TEMPE – The last time Tom “Flash” Gordon played in a professional baseball game was 2009 with the Arizona Diamondbacks. Although almost a decade has passed since Gordon took the mound in Phoenix, he found himself back on a pitcher’s slab last weekend in Arizona for a different reason.
Last Friday through Sunday, Major League Baseball and USA Baseball partnered for the second annual “Dream Series,” which highlighted the nation’s top pitchers and catchers from a diverse group of inner-city players.
Former MLB pitchers Gordon, LaTroy Hawkins and Darren Oliver took part in the weekend’s festivities in hope of helping many of the young athletes who were in attendance to bond. The players ranged from eighth grade all the way to seniors in high school.
“I have a lot of them in me. I came from some of the neighborhoods and backgrounds that they have come from …” Gordon said. “Coming from a small country town, living in the projects, walking to school and just kind of having a feel and a vibe for what Negro League baseball was like coming from my little small town … I always just wanted to give back in that sense.”
Diversity in Major League Baseball has been at the forefront of a league that has seen the number of African-American players drop from 8.27 percent to 7.73 percent from 2015 and 2016, according to Major League Baseball. The “Dream Series” is a part of the MLB Breakthrough Series, which was established in 2008 and aids in creating a platform for various baseball players of all different backgrounds and ethnicities.

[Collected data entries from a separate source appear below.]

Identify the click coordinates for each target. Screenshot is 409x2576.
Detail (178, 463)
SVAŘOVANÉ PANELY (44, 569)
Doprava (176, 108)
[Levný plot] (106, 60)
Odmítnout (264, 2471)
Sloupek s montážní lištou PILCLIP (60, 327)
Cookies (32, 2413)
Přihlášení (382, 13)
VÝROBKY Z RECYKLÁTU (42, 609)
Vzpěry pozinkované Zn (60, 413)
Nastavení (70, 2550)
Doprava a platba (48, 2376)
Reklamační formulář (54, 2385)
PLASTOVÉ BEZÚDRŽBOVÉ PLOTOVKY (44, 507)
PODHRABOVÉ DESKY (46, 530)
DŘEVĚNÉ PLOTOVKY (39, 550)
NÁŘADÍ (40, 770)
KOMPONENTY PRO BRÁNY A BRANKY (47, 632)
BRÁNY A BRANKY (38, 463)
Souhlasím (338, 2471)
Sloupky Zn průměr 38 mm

“Baseball is played in so many places and so many countries and so many backgrounds,” Gordon said. “We are seeing so many great things and these youngsters now got the internet and all they have to look at, and they can go out and get this information.”
Gordon was a member of the Diamondbacks during his last season in Major League Baseball. The hard-throwing right-hander had a 21-year MLB career and was a three-time All-Star.
Gordon has two sons in Major League Baseball, including two-time All-Star and current Seattle Mariners second baseman Dee Gordon.
“I don’t push baseball on my sons, but I am grateful that they love baseball the way I do,” Gordon said. “I am grateful that they are playing it. Major League Baseball is a family that I am grateful that I am a part of.”
The camp featured talented players from around the country, and there were a number of Division I commitments, including 2019 UCLA commit Xavier Carter and Vanderbilt commit C.J. Rodriguez.
However, one of the most intriguing players at the camp might have been a young athlete from the Phoenix area.
Right-handed pitcher Derek Mitchell is in eighth grade and is not set to graduate until 2022, and he took part in the weekend’s camp.
“It’s been a great honor to be here, just learning from the MLB players that have played in the past,” Mitchell said.
The young athlete currently attends Chandler Preparatory Academy, and he has not yet decided on what high school he will attend next season.
Along with Mitchell, Apollo High School product Manny Macias was in attendance for the weekend’s festivities to round out the list of local players from Arizona.
Macias is in his junior season and he has aspirations to attend the local schools within the state at either ASU or Arizona.
“I am just trying to get myself out there. I just want to be an in-state guy,” Macias said.
Although the two local products were able to represent the state of Arizona, they also got to know some of the talents from around the country.
All of the high school athletes stayed at the same hotel, and the weekend not only served as a full day at the diamond, but it allowed the players to get to know one another as they all look to embark toward a similar goal of playing collegiate or professional baseball.
“I got to make a lot of new friends,” Macias said. “It’s really crazy since they are from all over the country, and obviously I will stay communicating with them.”
The camp allowed for a full weekend of baseball during a time that many players from around the country are accustomed to cold climates in January.
With yet another successful year of the “Dream Series,” it looks as if the camp might become a mainstay in Arizona.
“For those youngsters who want a really big challenge and who want to be involved in the game and who want to learn the game, this is the place to be,” Gordon said. “Baseball is still the best game in sports and in the world, and that’s what I believe, so to give these youngsters an opportunity to see that their skill set can really be developed and learned…they can take it to higher heights.”